## Task brief
Repeat, word for word and with nothing added, each line from the one containing "This screenshot has height=562, width=1000." to the final line of the data, keeping both ends. Pictures are not part of the copy.
--- Dataset entries Enclosed Below ---
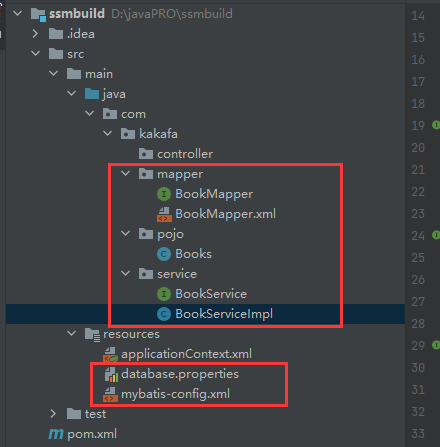Click line number 29 in the gutter
The width and height of the screenshot is (440, 447).
click(418, 346)
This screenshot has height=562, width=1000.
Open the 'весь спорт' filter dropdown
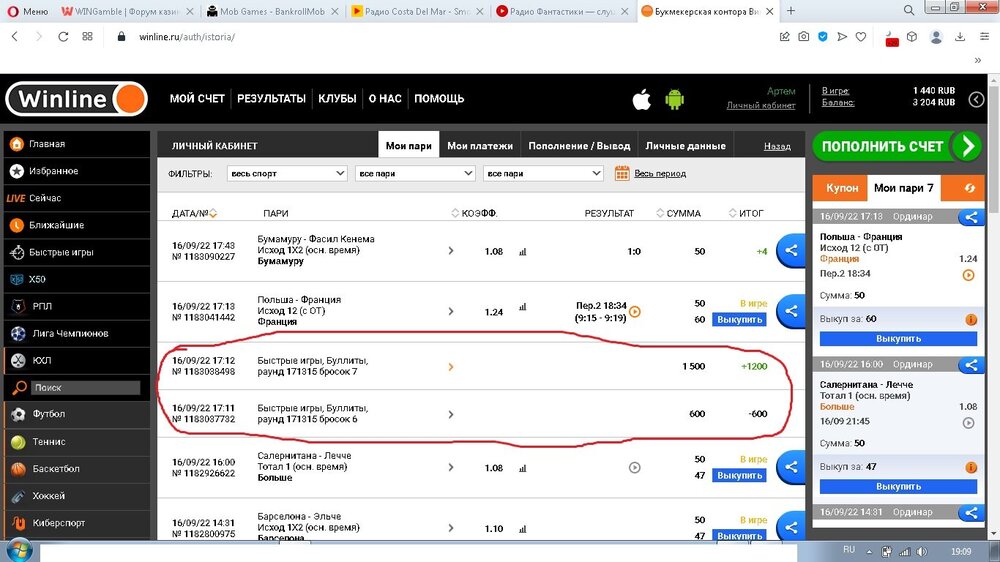(287, 173)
--- End of Enclosed Dataset entries ---
## Solution for this exercise
This screenshot has height=562, width=1000.
Open the 'весь спорт' filter dropdown
(287, 173)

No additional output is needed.